Bitcoin Price Analysis
The battle for the next generation store of value is a fierce contest between gold and Bitcoin. While the former has a well tabulated history, the latter is an emerging, scarce and community-powered asset.
It is purely digital, and unlike gold with infinite supply, BTC is all about transparency and mathematics. Participants, through a public blockchain, can determine the exact number of BTCs in circulation and even make projections of future emissions. Even so, there are skeptics.
Although both assets are making a comeback with gold breaking from a five-year trade range, surging towards the $2,000 in June 2019, BTC has more potential. However, that is not enough to convince gold supporters, with a superior market cap and liquidity, gold is undoubtedly a trusted asset backed by central banks.
In that case, Jim Rickards of Strategic Intelligence and an author of Currency Wars: The Making of the Next Global Crisis differs from BTC bulls. Saying the world’s most valuable asset is a bubble, he claims:
“It’s clearly a bubble — it looks like the second biggest bubble in history after tulip mania. Although at the rate it’s going it will pass tulip mania, you know, in a matter of days. Name your bubble. It’s bigger than all of them.”
By surpassing expectations, there is an element of resilience as far as BTC is concerned. After weathering and successfully rejecting bearish attempts, BTC is literally on a roll. Snapping back to trend and adding an impressive 4.8 percent and 16.7 percent in the last day and week, buyers are back in contention.
Presently, BTC is changing hands at slightly over $12,400. Therefore, bulls are a pole position to add to their gains. Even though capped inside June 27 trade range, bulls of April through to June may flow back boosting prices. As a result, risk-off traders can buy the dips as long as prices are trending above the middle Bollinger Bands (BB).

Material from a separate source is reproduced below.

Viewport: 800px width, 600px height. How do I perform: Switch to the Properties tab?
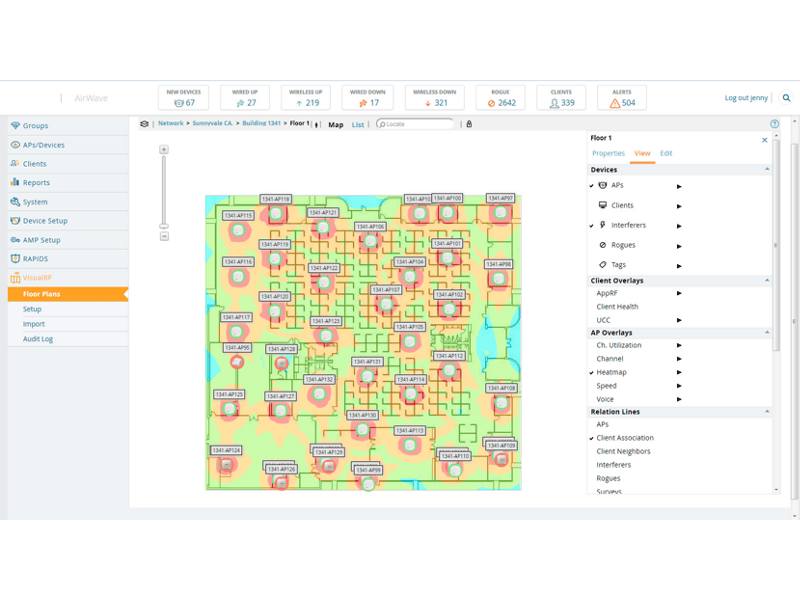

Meanwhile, risk-averse traders can wait for conclusive breakouts above $14,000 or June 2019 high before initiating buy positions on dips. Like before, feasible bull targets are at $15,000 and $18,000. On the other hand, sharp liquidation below $9,500 and middle BB cancels this bullish outlook.
It is imperative that BTC buyers reverse June 27 losses. For comprehensive trend continuation, any surge above $14,000 confirming bulls must be with high trade volumes exceeding 82k of June 26.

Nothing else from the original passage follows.